Chapter 5

Entrusting Our Loved Ones to God

Chapter Five: Entrusting Our Loved Ones to God

Many of us fear that suicide means our loved ones are lost to us forever, that suicide automatically separates them from God eternally. And some traditions have believed that suicide is an unforgivable sin. But this comes more from Augustine and medieval theology than from Scripture. The Bible nowhere says that suicide is the unforgivable sin.

When the Bible describes suicides, it does so in a matter-of-fact, straightforward way, as accounts of lives where something has gone wrong. There are seven suicides in the Bible, from King Saul to Judas. While all of them are tragic, the Bible doesn’t say that those who took their lives prematurely are separated from God for eternity. In fact, Samson died at his own hand, but he is still recorded in Hebrews 11:32 among the hall of the faithful.

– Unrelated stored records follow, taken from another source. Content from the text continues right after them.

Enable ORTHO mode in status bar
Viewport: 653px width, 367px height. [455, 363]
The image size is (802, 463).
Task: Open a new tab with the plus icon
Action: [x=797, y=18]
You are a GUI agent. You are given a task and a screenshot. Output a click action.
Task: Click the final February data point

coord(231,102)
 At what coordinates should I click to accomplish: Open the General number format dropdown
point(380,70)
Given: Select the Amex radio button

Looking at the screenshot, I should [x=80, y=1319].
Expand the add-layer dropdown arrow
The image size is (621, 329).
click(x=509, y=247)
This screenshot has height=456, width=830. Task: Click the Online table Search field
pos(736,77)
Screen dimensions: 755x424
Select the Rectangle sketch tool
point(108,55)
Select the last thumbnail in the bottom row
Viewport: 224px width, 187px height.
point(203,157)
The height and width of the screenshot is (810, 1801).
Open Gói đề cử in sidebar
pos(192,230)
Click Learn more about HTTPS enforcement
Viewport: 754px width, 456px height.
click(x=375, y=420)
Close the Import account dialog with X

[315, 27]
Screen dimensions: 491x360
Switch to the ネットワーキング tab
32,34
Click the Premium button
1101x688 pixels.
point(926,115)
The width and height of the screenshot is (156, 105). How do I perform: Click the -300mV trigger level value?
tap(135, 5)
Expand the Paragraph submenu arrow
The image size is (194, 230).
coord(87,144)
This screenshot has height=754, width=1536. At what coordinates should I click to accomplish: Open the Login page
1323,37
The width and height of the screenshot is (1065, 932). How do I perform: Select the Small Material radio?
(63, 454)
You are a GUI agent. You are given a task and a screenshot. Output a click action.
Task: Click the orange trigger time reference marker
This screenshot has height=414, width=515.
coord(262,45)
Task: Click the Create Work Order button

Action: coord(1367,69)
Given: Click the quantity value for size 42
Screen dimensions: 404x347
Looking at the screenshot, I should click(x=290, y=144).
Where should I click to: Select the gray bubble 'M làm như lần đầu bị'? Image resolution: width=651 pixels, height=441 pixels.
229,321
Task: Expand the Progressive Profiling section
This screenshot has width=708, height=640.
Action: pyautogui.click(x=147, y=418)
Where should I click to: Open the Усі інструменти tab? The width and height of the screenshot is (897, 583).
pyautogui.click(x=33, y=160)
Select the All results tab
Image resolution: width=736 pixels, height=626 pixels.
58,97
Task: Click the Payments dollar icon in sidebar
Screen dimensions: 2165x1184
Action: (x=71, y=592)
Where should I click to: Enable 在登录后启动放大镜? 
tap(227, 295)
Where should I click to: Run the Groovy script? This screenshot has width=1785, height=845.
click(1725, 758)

Part of the result of living in a fallen world is that things are broken. Our bodies get cancer or heart disease, and sometimes we have no reason or cause behind it. It’s just the way things are. The same is true with our brains. Sometimes things go wrong with our brain chemistry, and people fall into depression or mental illness. They are not necessarily making a choice the way we normally think of making a choice. We needn’t blame somebody for dying because something went wrong with their body; nor should we blame someone for dying because something went wrong in their mind.

The biblical narrative reveals a Creator-God whose fundamental orientation towards the broken is one of deep compassion. Scripture portrays God as one who shepherds those who need his care, who seeks and saves the lost. Romans 8:38–39 declares that neither life nor death—not even death by suicide—can separate us from the love of God in Christ.

Ultimately we can entrust our loved ones to God’s care. We should steer clear of spending excessive time agonizing about our loved one’s destiny. Better off relinquishing them to God and his mercy.

Sometimes we wonder where God is in the midst of our pain. I am grateful that the biblical picture of God is not of a cold, distant, abstract God. The God of the Bible is one who understands human suffering. In Jesus, God became flesh, and dwelt among us, experiencing all our human pains and griefs. And Jesus himself was the Suffering Servant, who experienced untold agony as he died on the cross. God is a suffering God, and he stands in solidarity with suffering humanity.

But that’s not all. God doesn’t only suffer; he makes a way through suffering. After the crucifixion comes the resurrection! The Christian story proclaims that death does not have the final word. In the resurrection of Jesus, God has defeated the powers of death and decay and is making all things new.

As Christians, we participate in the resurrection. We have hope of a new life beyond this one. Death is not the end of the story.

A story at the end of the Gospel of Luke gives us encouragement. After the death of Jesus, two pilgrims are walking home on the road to Emmaus. They’re still in shock, grieving the loss of their rabbi and friend. They thought he would be their savior, that he would redeem Israel. But now he’s dead and gone. How could this have happened? How could they go forward from here?

As they’re walking and grieving, trying to make sense of the death of their beloved teacher, a stranger comes alongside them on the road. They begin to talk, and he shares from the Scriptures how the Messiah would suffer. They come to their home and invite the stranger in to stay with them. As they have a meal together, the stranger breaks bread, and in that moment their eyes are opened, and they recognize Jesus (see Luke 24:30–32).

As they journeyed through their grief, they felt God’s absence. But Jesus was still present with them, even though they hadn’t recognized him yet. That’s the way it is in grief sometimes. It’s one of the paradoxes of Christian faith; when God seems most absent, he is actually most present with us. In our suffering and pain, our suffering Savior draws near to us.